One doubt I have is whether deleting and creating (or simply updating, as updates are nothing but sequential deletes and creates) the link on the “latest-message” entry would be an efficient thing to do, especially from a storage perspective. Because there would always be some remnant leftovers (such as the link-headers, etc)… But, from a storage-optimization perspective, your Tree solution also ends up creating a great many “roots” and “sub-roots”, such as “all-cars-for-0-to-100-dollars” which do not hold any valuable information in and of themselves… Plus, you’ve already assured me that it’s best to ignore such silly storage-costs (How exactly does holochain support micro-payments?).

As for the hotspot thing, then yeah, I would mostly be hitting the “latest-messages-between-the-a-man-and-david” entry (substitute the string with a well-formatted chat-room entry that stores the hashes of the participants and not their names; you get the idea…) because that’s what I care about (i.e., I care about the latest messages). But note that it always has just one link. Plus it (or rather, the neighbourhood of that entry) would only be receiving get() requests from me and you; not that hot a spot. Even if the whole world were in that room, the same argument would apply to, let’s say, a famous person’s tweet/message when everyone wants to read it at the same time (i.e., would incur a huge traffic influx on that neighbourhood, so as to make their device’s wifi glow red hot).
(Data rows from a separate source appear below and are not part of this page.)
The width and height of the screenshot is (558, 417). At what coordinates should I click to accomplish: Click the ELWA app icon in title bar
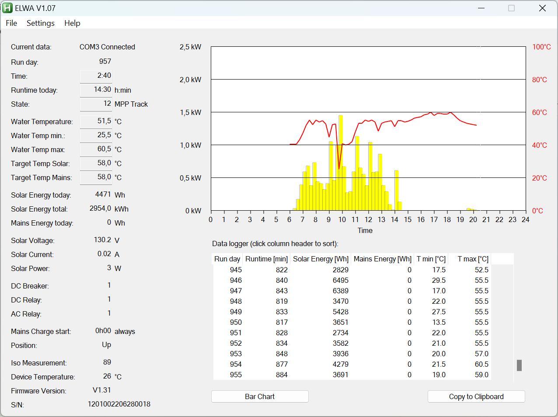[x=7, y=8]

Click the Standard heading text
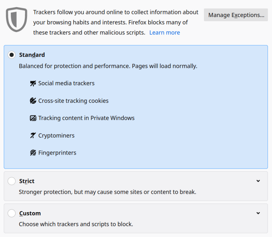click(32, 55)
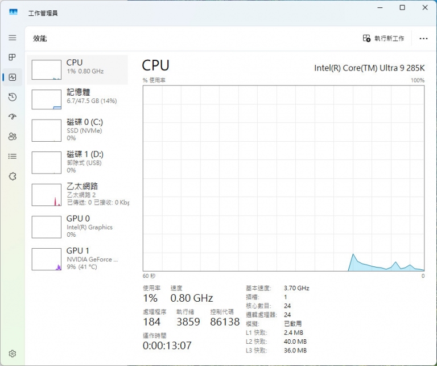Open the Processes page icon
The width and height of the screenshot is (437, 366).
[13, 57]
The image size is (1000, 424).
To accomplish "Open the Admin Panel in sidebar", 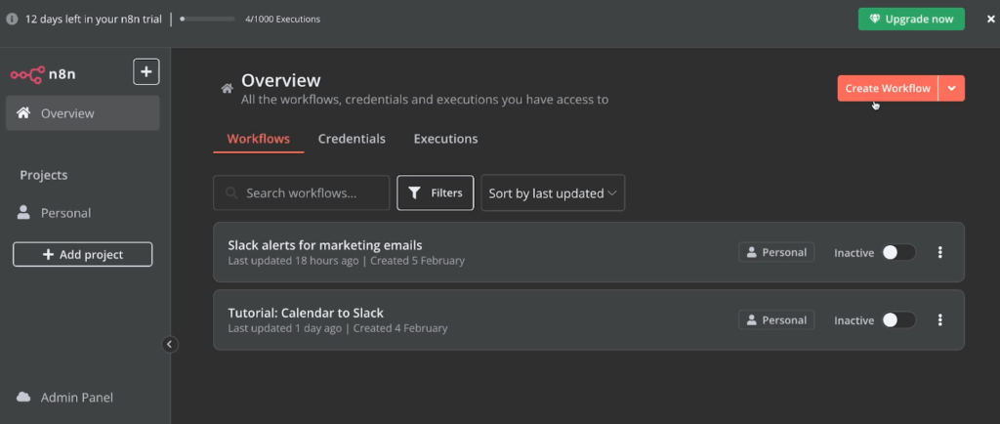I will point(76,398).
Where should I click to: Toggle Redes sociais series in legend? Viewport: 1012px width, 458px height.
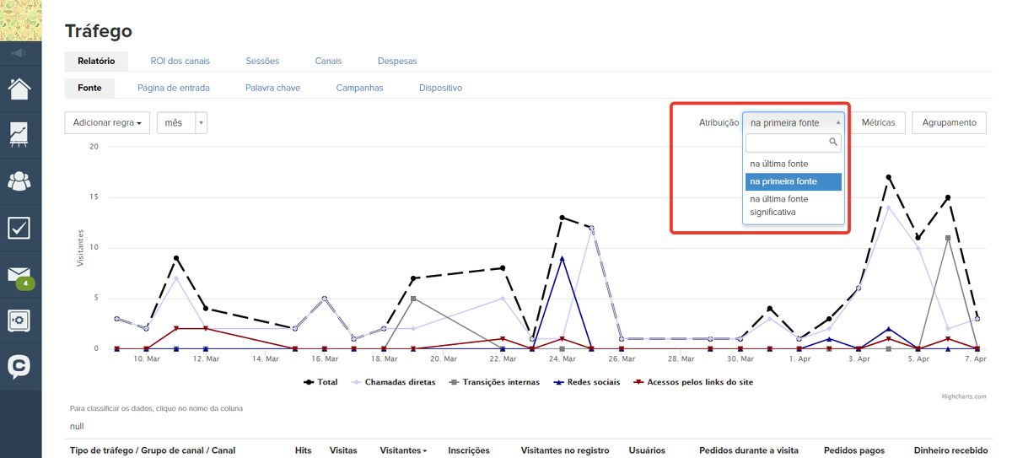(x=589, y=382)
guillemcordoba · March 1, 2021, 9:07pm

Interesting points, althought I think the linked list approach has too many issues to be really viable.
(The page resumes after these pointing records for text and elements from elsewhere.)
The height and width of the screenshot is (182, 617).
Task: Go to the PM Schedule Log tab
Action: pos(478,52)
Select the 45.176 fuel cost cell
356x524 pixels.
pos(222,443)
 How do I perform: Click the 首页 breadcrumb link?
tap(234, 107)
So, from write costs: every action (create_link, create_entry, delete_entry…) creates a number of DhtOps (1 DHT OP = 1 thing that has to change in the DHT). Doing too many of these is bad not so much because of storage, but because of gossip and processing. You need to be gossiping at all times with your neighborhood to guarantee that all DHTOps stay online, and recruit new nodes if that doesn’t look likely. Those new nodes are going to need to validate it… Quite a bit of background processing. Here is how many DHTOps every action creates:

create_entry: 3
update_entry: 5
delete_entry: 3
create_link: 3

So yes, be careful when deleting things away. Also, they are not really deleted and cleaned away from the DHT, they are kept there for integrity and only “marked deleted”. So you actually gain no storage benefit.
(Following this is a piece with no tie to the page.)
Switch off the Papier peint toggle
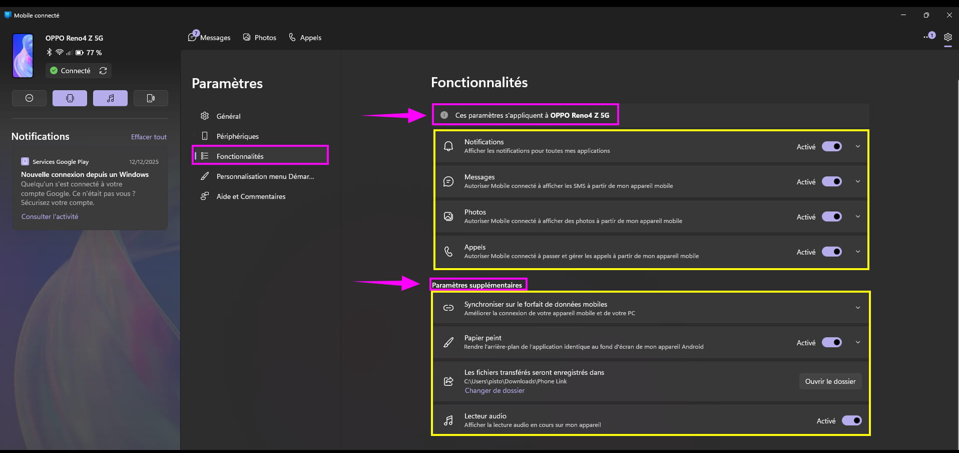This screenshot has height=453, width=959. click(832, 343)
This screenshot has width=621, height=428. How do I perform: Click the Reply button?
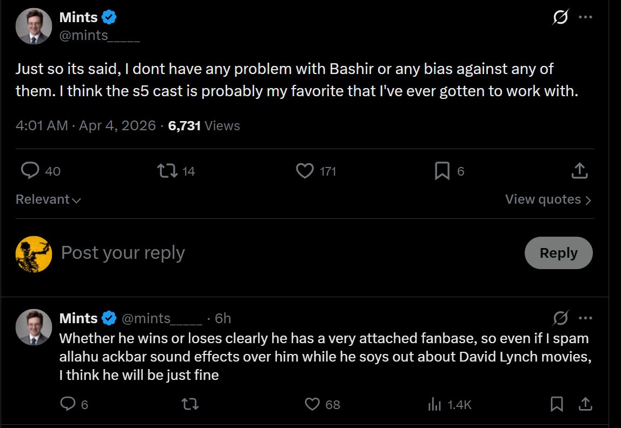(x=558, y=253)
Also, nodes or entries cannot really “react” to an DHTOp being validated and held in the DHT by themselves, it has to be one of the agents who actively takes and action after that happens. You’d have problems otherwise… Which of the 25 nodes holding the entry executes the action? How do validation rules work in that sense? What about partitions…?

About the querying of the linked list… How are they going to maintain order? Let’s say that the cheapest one is $50, and I have to commit one with $100: do I need to go over the whole list just to find the one I need to link from? What if just then the $50 one is deleted? What if two people commit two different $50 at the same time, or while being in different partitions?

While interesting and maybe useful in specific cases, in general I think this kind of approach does not really play well with the CRDT behaviour in holochain IMO, in which the data structure doesn’t depend on the “order of arrival” of events.

Another thing is that the UI may very well obscure the details of querying for paths. I think it’s been already 3 projects in which we are doing time indexing via trees of paths, and I think only one of them had explicit time range filter, the other were just infite-scrolling UX patterns like the ones you are describing.